I am a newly retired high school English teacher (almost 30 years in Houston,Texas). My psychiatrist killed himself???? My heart is broken for him. He gave so much to his patients. I haven’t a clue why, but reading this article, I can only imagine his inner demons. My friends who were patients of his are numb too.
I once was forced to work 68h without sleep.
Started at 7am on day 1 and was on call through the night with non-stop work and no sleep. Continued on day 2 and was on call through that night too with non-stop work and no sleep. On day 3 I drove back home at 5pm at the end of my day shift. Very dangerous drive back home. I skipped dinner and as I was crashing in bed, my chief resident called me at home asking me why I was not at work, as I was apparantly on call that night too. I told him I had been awake for 58 hours straight and was barely lucid. He told me to get back to the hospital STAT to do my call shift. I drove back to work, another very dangerous drive, barely awake. Worked non-stop until 3am, when I just collapsed from exhaustion. Total time forced to be awake: 68 hours. When I woke up around 8am, I immediately looked at my pager expecting 30 missed calls. Fortunately there were none.

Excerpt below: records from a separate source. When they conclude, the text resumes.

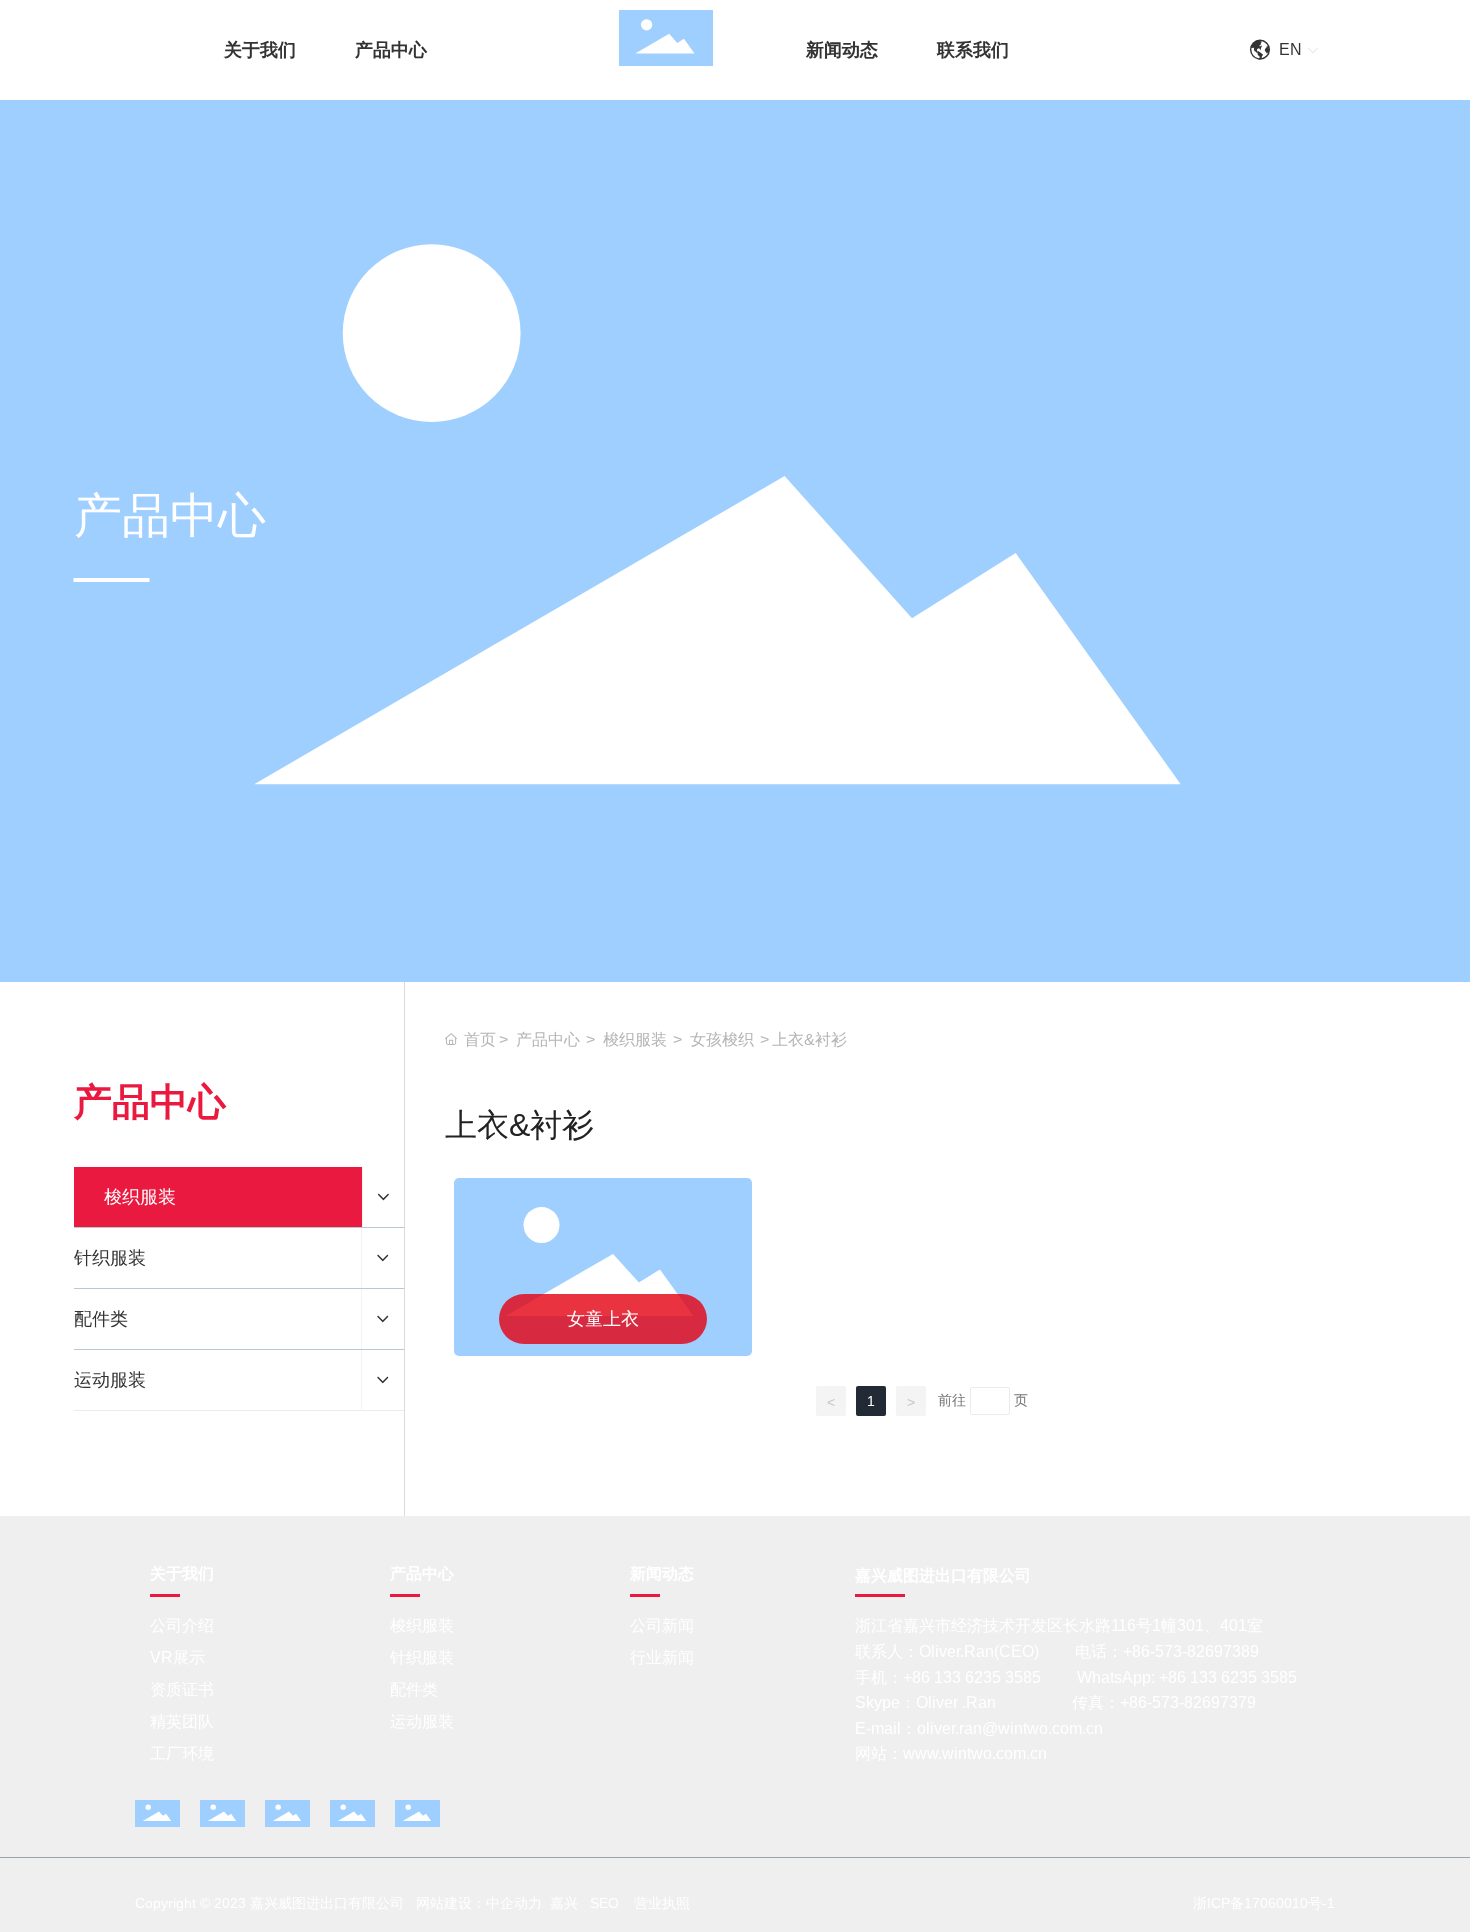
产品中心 (548, 1039)
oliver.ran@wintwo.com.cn (1010, 1728)
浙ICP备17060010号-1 (1264, 1903)
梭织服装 (635, 1039)
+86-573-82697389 (1191, 1651)
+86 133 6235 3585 (974, 1677)
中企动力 (514, 1903)
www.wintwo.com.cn (975, 1753)
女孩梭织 (722, 1039)
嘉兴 (564, 1903)
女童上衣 (603, 1319)
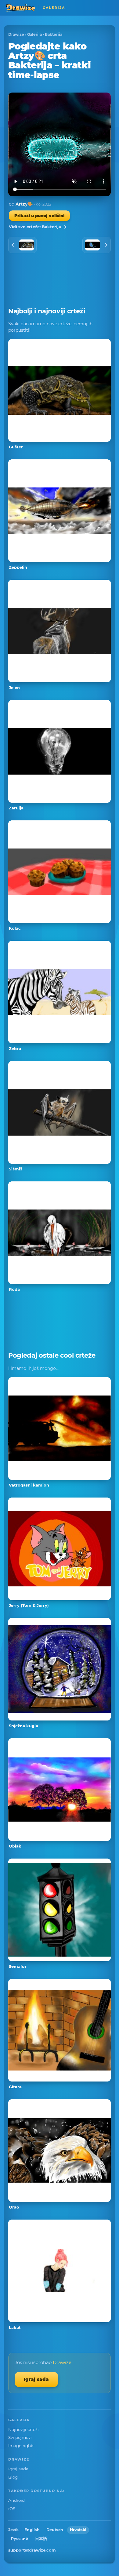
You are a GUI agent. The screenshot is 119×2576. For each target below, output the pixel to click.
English (32, 2529)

I went to survival school (the AF makes anyone that flies in things go to this 3-week survival school in Spokane. During that time, one of the forms of torture they do is sleep deprivation.

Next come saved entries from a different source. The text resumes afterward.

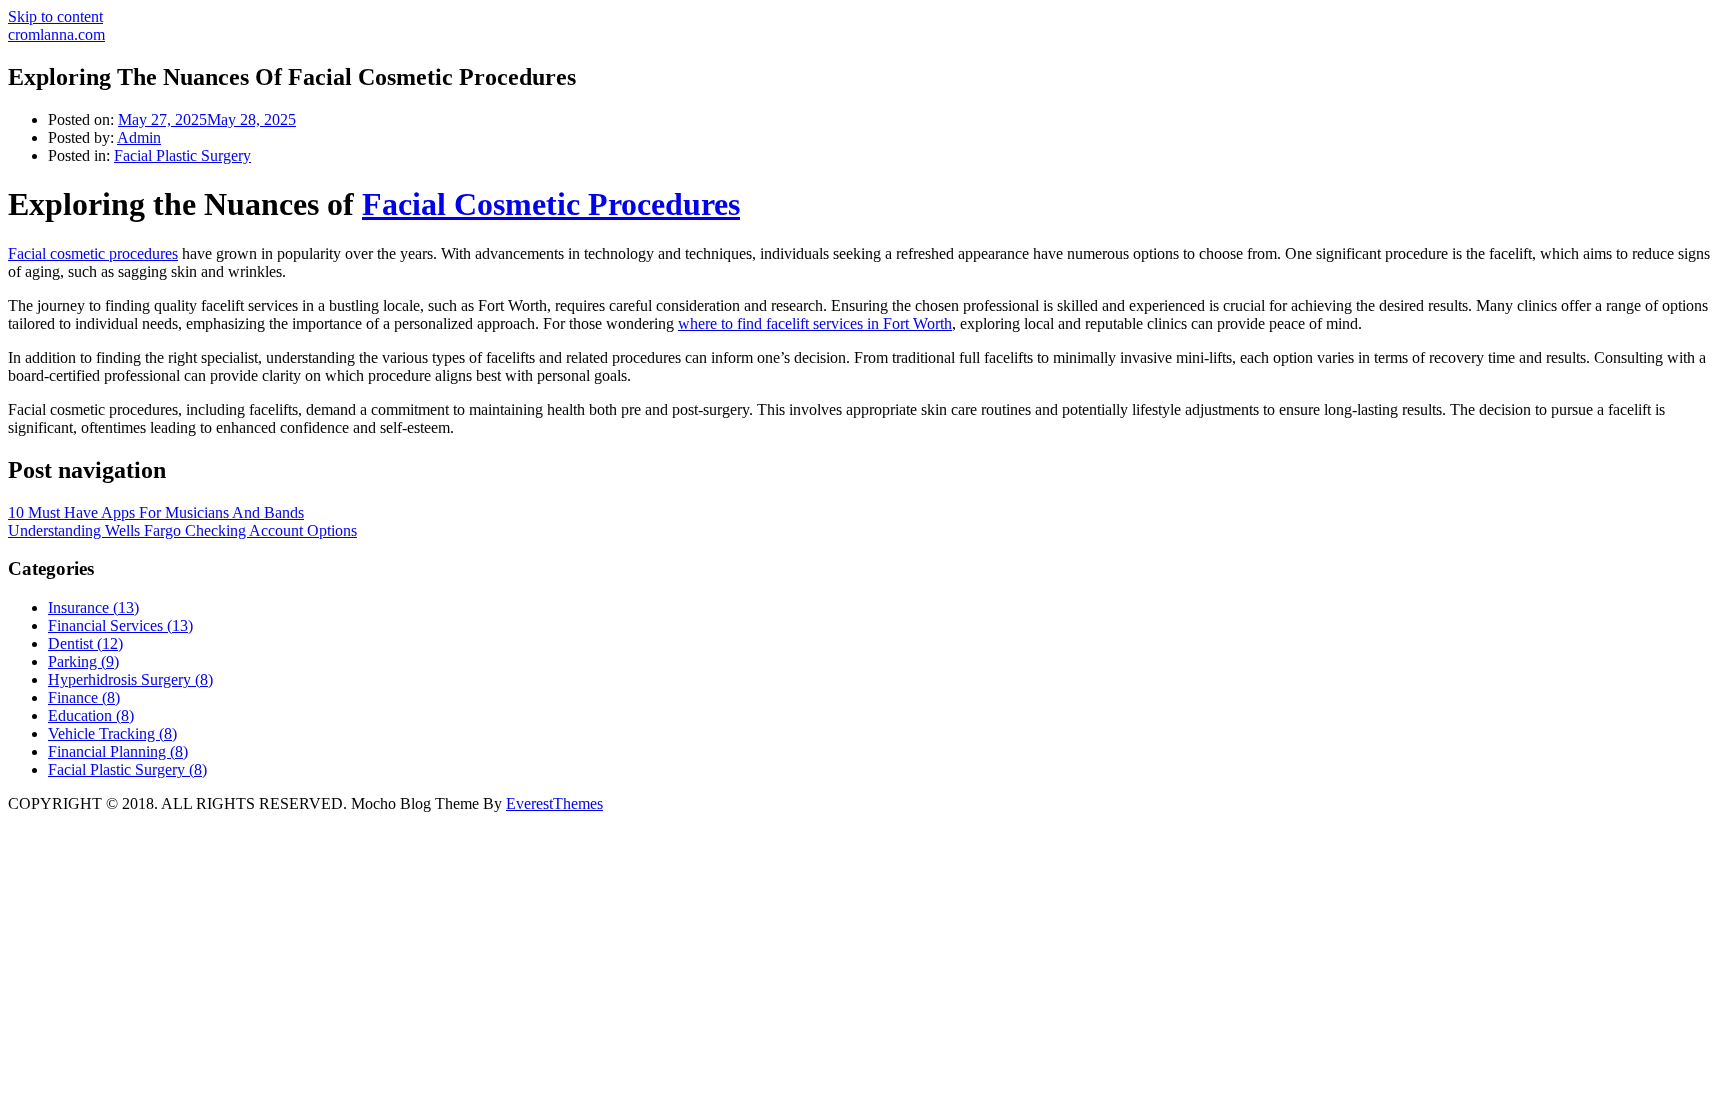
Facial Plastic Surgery (182, 155)
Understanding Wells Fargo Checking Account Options (182, 530)
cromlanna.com (56, 34)
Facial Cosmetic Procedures (551, 204)
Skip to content (55, 16)
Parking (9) (83, 661)
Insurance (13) (93, 607)
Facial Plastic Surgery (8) (127, 769)
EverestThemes (554, 803)
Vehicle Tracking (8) (112, 733)
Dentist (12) (85, 643)
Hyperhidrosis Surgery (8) (130, 679)
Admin (139, 137)
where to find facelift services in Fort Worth (815, 323)
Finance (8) (84, 697)
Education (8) (91, 715)
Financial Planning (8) (118, 751)
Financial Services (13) (120, 625)
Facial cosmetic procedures (93, 253)
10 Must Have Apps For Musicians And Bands (156, 512)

Fast forward to a stretch of 7 days I just did. I knew it would probably be less-than-ideal, but had no idea how bad/unsafe things would be. It was awful. I was on call the first & last days, as well as 1 more day than my colleague (it was 7 days, so one of us had to do it). I got called all night, 5 out of 7 nights (once you’re there, you’re on call 24/7 for your own patients). Literally none of the nighttime calls were about medical issues that couldn’t wait until the next day. I talked to the house super – didn’t help at all, probably just made staff angry. My counterpart almost never got called.

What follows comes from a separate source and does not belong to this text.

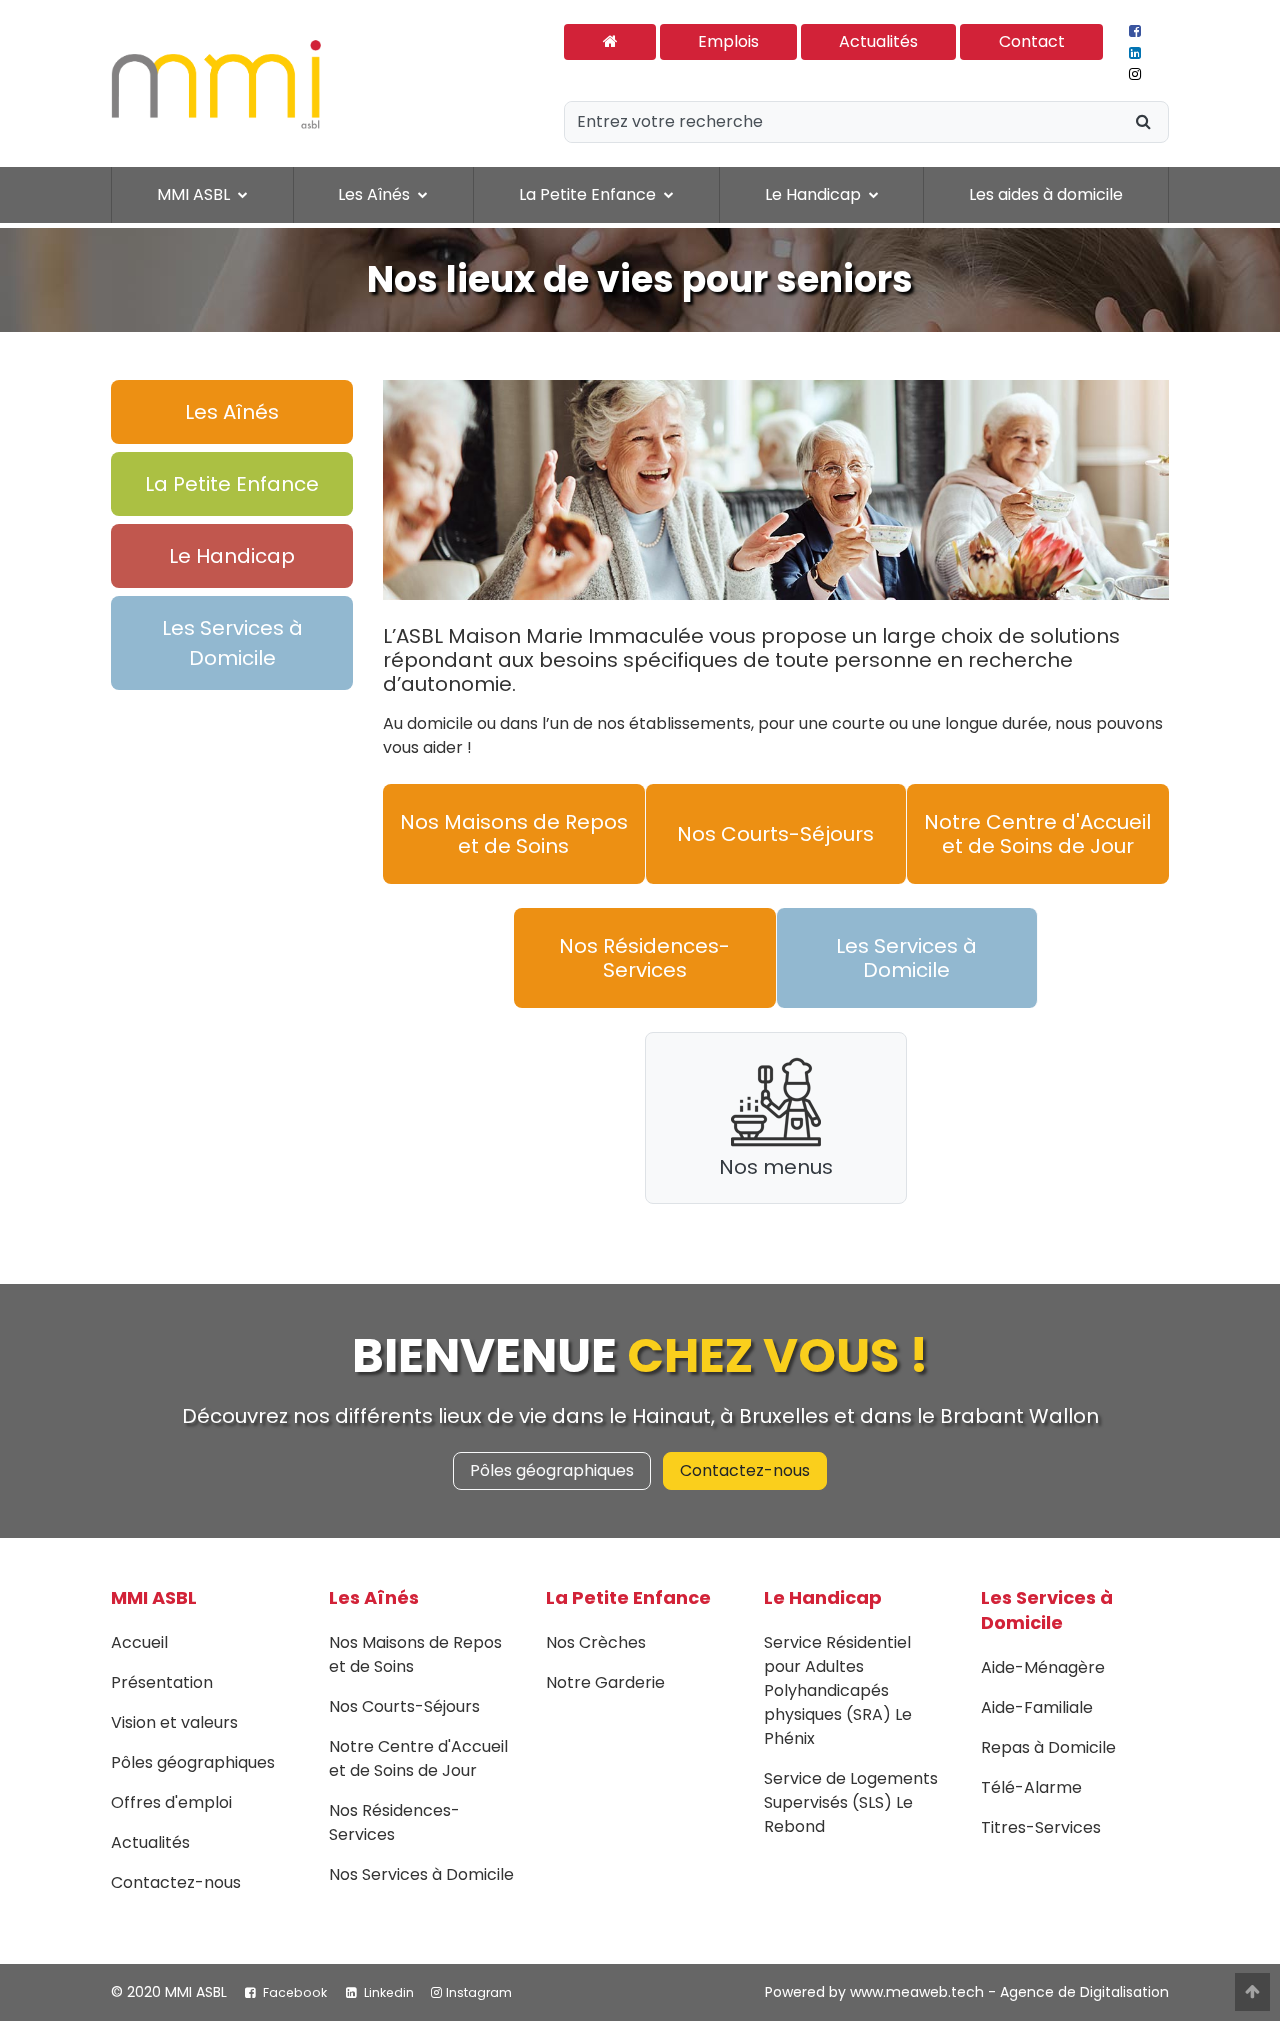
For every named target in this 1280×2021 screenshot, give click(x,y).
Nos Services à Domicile (421, 1874)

The last night I made 2 fatigue-related mistakes, and thankfully no one got hurt. So I then had to meet with the CMO and risk management where they basically berated me for my behavior. Not that I’d ever go back there but I wondered if they would pull my credentials and I’d now have to report this for the rest of my life. Only later (after I’d had sleep!) did I realize that the AF recognizes sleep deprivation as torture, yet this hospital knew about this, knew it had been an issue with many physicians before me, but took no steps to correct anything. After sign-out at my last day, right before my meeting with the CMO, I was told about two things (an orientation packet another doc made but we were never told about, and the fact that I shouldn’t have admitted half of the patients I had, over the week – they belong to other specialties or should have been an ER-to-ER transfer for services unavailable at that hospital) that would have cut my workload by at least a third, maybe half.
This is a big part of what makes me want to run my own clinic. I never want to be in that position ever again.
I totally support. If 16 hours is not good, it should be reduced to 8 hours like all the other professions. They should not take this as it is a normal practice. If they don’t get enough sleep, it is not safe for the patient as well.